ThinkAutomation includes a number of options to make parsing HTML content easier.

When an incoming message is received, if the message is an email and the body has no plaintext portion then the %Msg_Body% built-in variable will be automatically created as a plaintext version of the HTML body. The %Msg_HTML% built-in variable will contain the HTML original.

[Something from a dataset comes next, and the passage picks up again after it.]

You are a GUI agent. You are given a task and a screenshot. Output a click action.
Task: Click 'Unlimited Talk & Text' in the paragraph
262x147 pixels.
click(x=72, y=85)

The Set Variable action and the Text Operation actions have options to convert HTML To Plaintext, XML or JSON. These operations are the same for both of these actions, however the Text Operation action has the option of previewing the result, allowing you to test the conversion.

HTML To Plain Text

Converts any HTML content into plaintext. All HTML tags are removed resulting in only the text content that would have been displayed.

For Example:

<html>
    <head>
        <title>This is a test</title>
        <meta http-equiv="Content-Language" content="en-us">
        <meta http-equiv="Content-Type" content="text/html; charset=windows-1252">
    </head>
    <body>
        <h1>This is the heading</h1>
        <p>This is a sample paragraph with <b>bold</b> text<br> and a line below.
        <p>Sample link to <a href="http://www.google.com/">Google</a></p>
    </body>
</html>

Becomes:

THIS IS THE HEADING

This is a sample paragraph with bold text
and a line below.

Sample link to Google [http://www.google.com/]

HTML To XML

Converts any HTML into well-formed XML for easier extraction of data. All formatting tags, styles, images & scripts are removed.

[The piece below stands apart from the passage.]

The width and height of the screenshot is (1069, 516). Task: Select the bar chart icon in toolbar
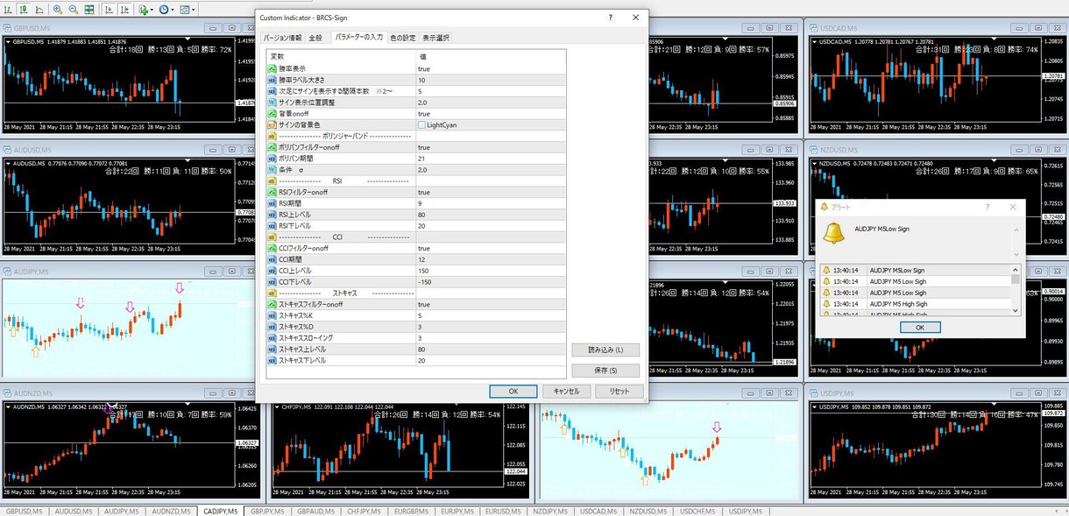(x=8, y=10)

For example, the above HTML would be converted to:

<?xml version="1.0" encoding="utf-8"?>
<root>
    <html>
        <head>
            <title>
                <text>This is a test</text>
            </title>
        </head>
        <body>
            <h1>
                <text>This is the heading</text>
            </h1>
            <p>
                <text>This is a sample paragraph with bold text and a line below.</text>
            </p>
            <p>
                <text>Sample link to</text>
                <a href="http://www.google.com/">
                    <text>Google</text>
                </a>
            </p>
        </body>
    </html>
</root>

HTML To JSON

Converts any HTML to Json text. The HTML is first converted to XML and then from XML to Json.

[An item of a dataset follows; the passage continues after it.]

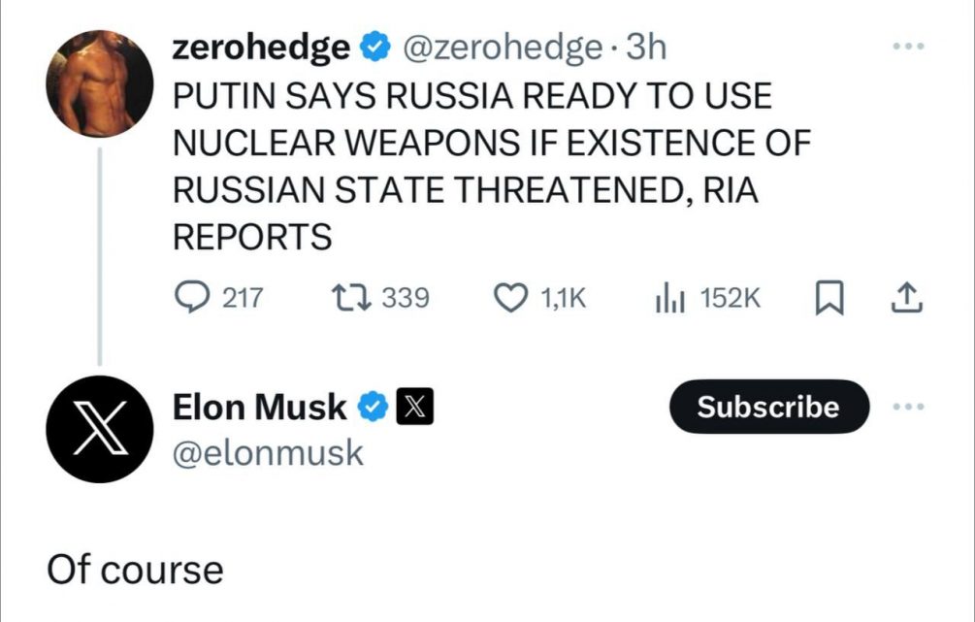Click the X affiliation badge near Elon Musk
The width and height of the screenshot is (975, 622).
point(412,409)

For example, the above HTML would be converted to:

{
  "html": {
    "head": {
      "title": {
        "text": "This is a test"
      }
    },
    "body": {
      "h1": {
        "text": "This is the heading"
      },
      "p": [
        {
          "text": "This is a sample paragraph with bold text and a line below."
        },
        {
          "text": "Sample link to",
          "a": {
            "@href": "http://www.google.com/",
            "text": "Google"
          }
        }
      ]
    }
  }
}

Character data, comments, whitespace and significant whitespace nodes are accessed via #cdata-section, #comment, #whitespace and #significant-whitespace respectively.
Multiple nodes with the same name at the same level are grouped together into an array.
Empty elements are null.

Once converted to Json you can use the Extract Field or Read JSON Document actions to extract data at specific paths.